Un total de 58 parejas escogieron el Concello de Vilagarcía para oficializar su matrimonio a lo largo de 2024. La cifra es inferior a la del año pasado, con 70 casamientos, y queda lejos del récord desde que hay registros, que se produjo en 2022 con un total de 79. En esta ocasión, quien más oficios dirigió fue el alcalde, con 19, seguido de Álvaro Carou, con quince.

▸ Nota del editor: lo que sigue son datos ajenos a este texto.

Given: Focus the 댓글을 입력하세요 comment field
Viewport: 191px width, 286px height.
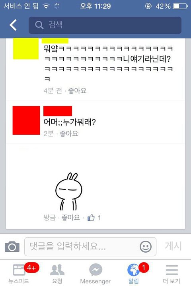Looking at the screenshot, I should tap(90, 247).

Del grupo de gobierno, también presidieron ceremonias Paola María (6), Sonia Outón (5), Lino Mouriño (4), Diego García (2) y Tania García (1); mientras que en los grupos de la oposición destacan Ana Granja (3), Raúl Santamaría (1) y Elena Suárez (1), los tres del Partido Popular; y Rosa Abuín (1), del BNG.
Como es habitual, todos los meses acogieron alguna boda, pero el grueso se concentró durante la temporada de verano. Con las celebradas este año, la cifra se aproxima a las 1.200 bodas desde que se legalizó esta práctica, en 1995.
Desde 2007, los contrayentes deben pagar una tasa, que se mantiene sin cambios desde 2015, por un importe de 78,05 euros. Las bodas pueden ser una simple firma, en horarios de oficina y en la Alcaldía, para dar formalidad a los documentos de la unión, o con una ceremonia.
Es en este segundo caso cuando el acto se suele llevar a cabo en el Salón Nobre, estancia del siglo XIX, y las escaleras se decoran con una alfombra roja. El horario puede ser por la tarde, en los días de semana o en sábados, domingos y festivos, abriendo la Casa Consistorial para la ocasión. Por ello, el cobro de la tasa. En algunos casos, son los ediles los que se desplazan al lugar del banquete para oficiar allí mismo la ceremonia. Por ley, es el alcalde quien tiene competencia sobre estos actos de derecho civil. Sin embargo puede delegar en otros concejales por agenda o por ser los contrayentes quienes lo piden, por razones de amistad.